I’ve been writing about hair transplant failures more and more on this site lately, because it is a growing concern. I have been seeing, on average, 1 patient per week (from outside my office) who had a hair transplant with a significant failure of the grafts to grow (greater than an 80% failure).
I just saw another patient who had received over 2000 grafts a few years ago. He was not a happy camper. There was very little growth and he had a very detectable scar which did not allow him to cut his hair short. He had such high hopes that the new hair from the transplant a few years ago would solve his image problems, but after much consternation and considerable anguish, he found that his situation was worse off than if he never had any procedure at all.
The patient explained that he did not like his doctor’s lack of concern in addressing the failure of his transplants to grow nor the detectable scar that plagued him every day. He was disappointed that his research on this particular doctor left no clue to the quality of this doctor’s work, nor his indifference to his plight. Before the surgery, when the doctor’s team “sold” him on the transplant solution, the environment was welcoming… but after the grafts failed to grow, he did not feel welcome by that particular doctor as he was made to feel that the failure of the transplant was his fault, not the doctor’s problem.
This particular patient had as much focus on his scar as he had with the failure for the transplants to grow, because he had the same look from the front and top view as he had before the surgery. He had no deformities from the surgery and his recipient area healed well with no scars present.
So what could be the possible causes for a failure of transplants to grow?
I should start off saying that I have never seen the cause of the problem stemming from something the patient did or did not do. Many of the patients who come to see me because their transplant did not grow felt that they were responsible for the failure. I think that patients feel that the surgery is a mysterious process and that there must be something wrong with them.
I have seen problems appear with graft growth in some women, as they may have had an undiagnosed condition called diffuse alopecia areata as a cause. Sometimes there may be problems with the recipient area skin (e.g. blood supply or scarring). That being said, most failures reflect surgical factors that are within the scope of what the surgeon and his team control.
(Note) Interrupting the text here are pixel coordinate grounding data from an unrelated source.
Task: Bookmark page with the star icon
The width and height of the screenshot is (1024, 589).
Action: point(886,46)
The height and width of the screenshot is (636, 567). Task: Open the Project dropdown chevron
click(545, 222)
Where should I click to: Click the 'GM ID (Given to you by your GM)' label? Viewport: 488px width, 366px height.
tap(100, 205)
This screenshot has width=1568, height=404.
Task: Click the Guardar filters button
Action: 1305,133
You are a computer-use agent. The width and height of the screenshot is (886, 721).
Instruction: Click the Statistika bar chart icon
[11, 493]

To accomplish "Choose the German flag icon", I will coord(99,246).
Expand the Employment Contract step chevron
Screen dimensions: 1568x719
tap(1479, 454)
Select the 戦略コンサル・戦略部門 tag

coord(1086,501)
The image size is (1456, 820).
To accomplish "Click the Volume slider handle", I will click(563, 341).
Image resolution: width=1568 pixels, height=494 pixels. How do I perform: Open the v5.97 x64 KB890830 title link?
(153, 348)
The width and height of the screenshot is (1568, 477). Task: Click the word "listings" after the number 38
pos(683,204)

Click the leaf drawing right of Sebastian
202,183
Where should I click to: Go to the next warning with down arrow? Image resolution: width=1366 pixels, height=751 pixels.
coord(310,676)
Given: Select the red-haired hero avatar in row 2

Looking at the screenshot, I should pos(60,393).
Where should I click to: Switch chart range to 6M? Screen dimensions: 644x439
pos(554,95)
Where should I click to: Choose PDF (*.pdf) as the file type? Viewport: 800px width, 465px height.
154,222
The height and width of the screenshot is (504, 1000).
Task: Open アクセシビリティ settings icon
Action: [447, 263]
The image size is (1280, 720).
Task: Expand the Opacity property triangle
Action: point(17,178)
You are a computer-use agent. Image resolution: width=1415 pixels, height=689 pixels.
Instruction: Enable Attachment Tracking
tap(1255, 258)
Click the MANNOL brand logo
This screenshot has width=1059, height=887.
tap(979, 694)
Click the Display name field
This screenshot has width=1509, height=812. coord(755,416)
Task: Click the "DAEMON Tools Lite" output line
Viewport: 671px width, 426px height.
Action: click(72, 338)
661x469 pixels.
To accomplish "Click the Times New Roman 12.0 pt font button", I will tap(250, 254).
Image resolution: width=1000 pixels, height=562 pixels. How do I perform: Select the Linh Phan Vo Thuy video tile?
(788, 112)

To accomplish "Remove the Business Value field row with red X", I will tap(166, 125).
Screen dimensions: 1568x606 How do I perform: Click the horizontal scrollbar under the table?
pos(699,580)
Quality control means closely monitoring the activities of each and every staff member in the hair transplant process. Most of the failures reflect a failure of one or more of the following:
- Graft drying: exposure to air for more than 10-20 seconds can kill the graft. The smaller the graft, the greater the risks for graft damage or graft kill. This risk occurs at many times in the procedure: (a) immediately after graft removal, the grafts are not immersed in a bath of a physiologic solution, (b) during graft trimming, when the grafts are optimized with regard to the size, (c), during movement of the graft from one place to another, (d) during placing, when the grafts are held in the air for more than 10-20 seconds.
- Graft storage: The solutions used contribute to the survival of the graft and the longer it is out of the body, the greater the potential damage. This risk reflects upon the skill of the surgical team and the experience of each technician.
- Graft handling: Managing the movement of the grafts from the physiologic bath solution to the recipient area takes time. Some doctor’s assistants who place the grafts will pile them up on the finger or hand, leaving them exposed to air for more than 20 seconds.
- Graft placement: This requires a special skill that often takes more than a year to acquire. Often it reflects a talent. The grafts must be delicately handled, because crush injuries are a potential problem.
- Graft depth: There is such a thing as a graft that is placed too deep or too superficial. Too deep can kill the graft as it turns the graft into a foreign body. It can also produce pimples or folliculitis sometimes weeks after surgery
- Grafts destroyed or never done as claimed: For long cases, I am under the impression that some doctors and/or some of their technicians actually toss the grafts in the garbage because: (a) they were too tired, (b) the placing was too difficult, (c) they never harvested or placed the number of grafts that they actually charged for. All of these things probably happen far more often than anyone cares to admit, but because it is a financial issue, the doctor and/or the team gets greedy. That means that from some surgeons’ points of view the surgery is about money, not grafts… and certainly not results.
When I see claims of FUE or strip surgery in the numbers that some patients from other clinics tell me that they received, I know in my heart that it could be a scam. This, of course, is a felony, but how does anyone know it if it is not reported? I have been told by many technicians that these things happen at other medical offices where they worked. Once, I had a technician toss away some grafts in my own practice and I fired that tech on the spot. This problem is the most alarming of the problems in this industry.
When a surgeon and his/her team finish placing the grafts, violations to any significant degree of any of the above can result in placing grafts that were killed in the surgical process. The surgeon and the patient will not know if the procedure worked until 6+ months after the procedure was done. By that time, the patient’s check has cleared the surgeon’s bank account by the time he finds out if the surgical techniques worked out or if the patient was honestly delivered what they purchased.